▸ Source passage
________________________

How do machine translation tools work? What makes it possible to translate pages and pages of text in a blink of an eye? The answer is translation memory and segmentation.
Segmentation is one of the key processes that make computer-assisted translation (CAT) tools possible. In this article, we will explain how segmentation works and how to implement segmentation rules to maximize the benefits of automation for your project.
Pro tip: Use a professional localization management suite like Centus to streamline segmentation in translation through automated and customizable rules, real-time previews, segment-level editing, and integration with translation memories. Learn more.
What is segmentation in translation?
Segmentation is a process of splitting text into segments for easier translation. A segment is an elementary syntactic unit. Depending on the content and the segmentation rules for a particular project, it can vary in length and be a complete sentence, a phrase, or a combination of words.
The point of segmentation is to let CAT and AI tools parse the text and break it into manageable units. This way, the machine can search the translation memory for equivalent units in the target language to suggest possible translations.
For example, the sentence “I see a white house on the hill” can be broken down into three segments:
- I see
- A white house
- On the hill
Each segment represents an elementary unit that possesses both meaning and grammatical structure and has a high probability of being already translated within some other text and stored in the database of translation memory.

________________________

▸ Input data
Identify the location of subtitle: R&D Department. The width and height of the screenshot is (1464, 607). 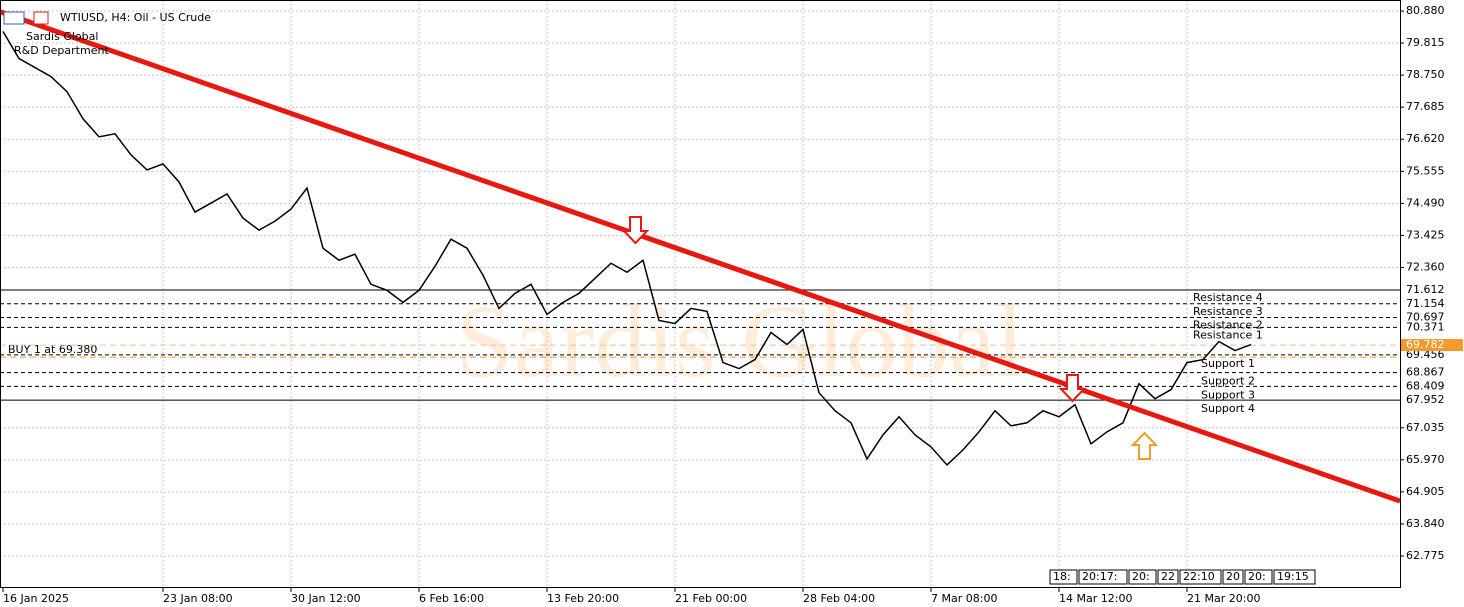
(62, 50).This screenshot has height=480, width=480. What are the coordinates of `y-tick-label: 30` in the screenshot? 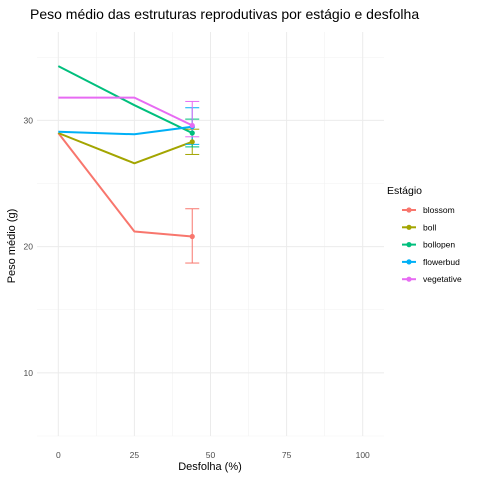 It's located at (29, 120).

________________________

Carry on the article on segmentation in translation from its last sentence. The listing has no connection to the article on segmentation in translation.

Let’s say, the text needs translating into French and Polish. The CAT tool finds equivalent segments in the corresponding databases for each language pair:
English | French | Polish |
---|---|---|
I see | Je vois | widzę |
a white house | une maison blanch | biały dom |
on the hill | sur la colline | na wzgórzu |
I see a white house on the hill. | Je vois une maison blanche sur la colline. | Widzę biały dom na wzgórzu. |
In the context of a CAT tool, the translation for each segment is then suggested for the human translator to confirm, reject, or modify. In the context of full AI translation, the segments are then reassembled into the full text according to the grammatical and syntactic rules of the target language.
Benefits of segmentation in translation
Without segmentation, neither machine translation, nor computer-assisted human translation would be possible. Segmentation lies at the foundation of all modern translation technology. It is critical for the high quality, affordability, and fast delivery of the translation.
High-speed translation
Thanks to segmentation, machine translation (MT) and translation memories (TM) can be leveraged to deliver accurate translations faster. Segmentation builds the bridge between the datasets of the source and the target languages.
Human oversight
Segmentation allows translators to confirm or decline suggested translations, making their work a lot easier, but leaving them in control. Even manual translation becomes much easier when one can focus on key phrases and meaningful concepts, highlighted as separate segments.
Context
Segmentation breaks the text down without removing segments from their context. Translators always have access to all the relevant information from the text necessary for understanding the semantic nuances and choosing the right equivalent for each segment.
Lower translation costs
Thanks to translation memories, all segments that were already approved for previous translations are automatically translated when a new text goes through the CAT tool. This way, one doesn’t have to translate the same phrases twice. Moreover, when a new segment is translated by a human expert, this translation is automatically added everywhere in the text where this segment occurs.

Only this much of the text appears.